The internet has created a brave new world, as Aldus Huxley might have seen it. A negative utopia with both the power to make us better and worse. It is both an awe-inspiring tool and a destructive weapon, and there are few things more harmful than the use of social media for cyberbullying and blind rumors.

Bullying through social media doesn’t stop in the summertime when classes are out. In fact, having more free time often increases cyber-bullying and spins up rumor mills. Anyone can quickly find themselves in the middle of juicy gossip, either on the receiving end or by unwittingly spreading someone else’s destructive crusade.

So how do we protect ourselves, our friends, our kids, our students, and others? It’s not enough to avoid using social media as a weapon ourselves, we need to prevent others from using us as a reposting weapon as well.

We all know what it’s like being on the receiving end, so don’t be someone else’s weapon, and don’t tolerate the hate.

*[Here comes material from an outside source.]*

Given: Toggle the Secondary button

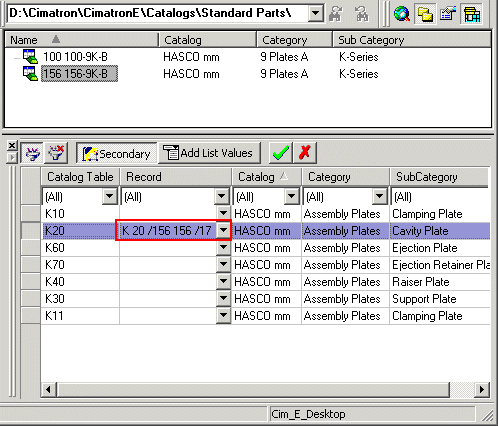Looking at the screenshot, I should click(116, 153).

Before spreading hate-speech or rumors as truth, be willing to separate the truth from destruction. Fact-check; find the truth. The person spreading a rumor is often counting on you to not fact-check or question them. By then the damage is done, leaving scars or worse. If the call to action is blind acceptance, you’re in the wrong crowd.

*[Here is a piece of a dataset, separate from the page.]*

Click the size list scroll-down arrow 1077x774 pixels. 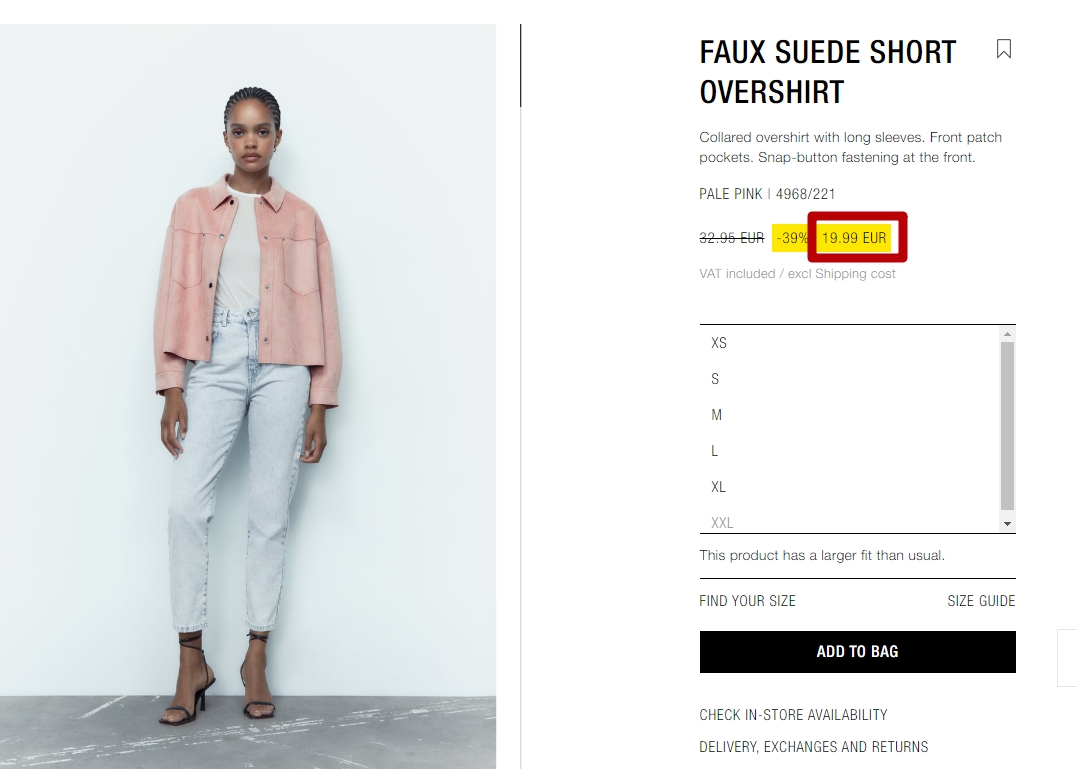click(x=1008, y=524)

In her blog Hasty Words, Darla Halyk put it well, “I know that we can’t stop gossip, but we can stop the hate. We can stop harmful rumors when we hear them. We have to be responsible for our actions. We need to know if we are speaking the truth or repeating a lie. We need to be better; we should know the facts, before spreading the word.”

Remember, if it sounds sensational or intentionally harmful, then you’re likely being roped into someone’s crusade to damage, bully, or intimidate. It happens at all ages, but we’re better than the hate; you’re better than the hate. We all know what it’s like being on the receiving end, so don’t be someone else’s weapon, and don’t tolerate the hate.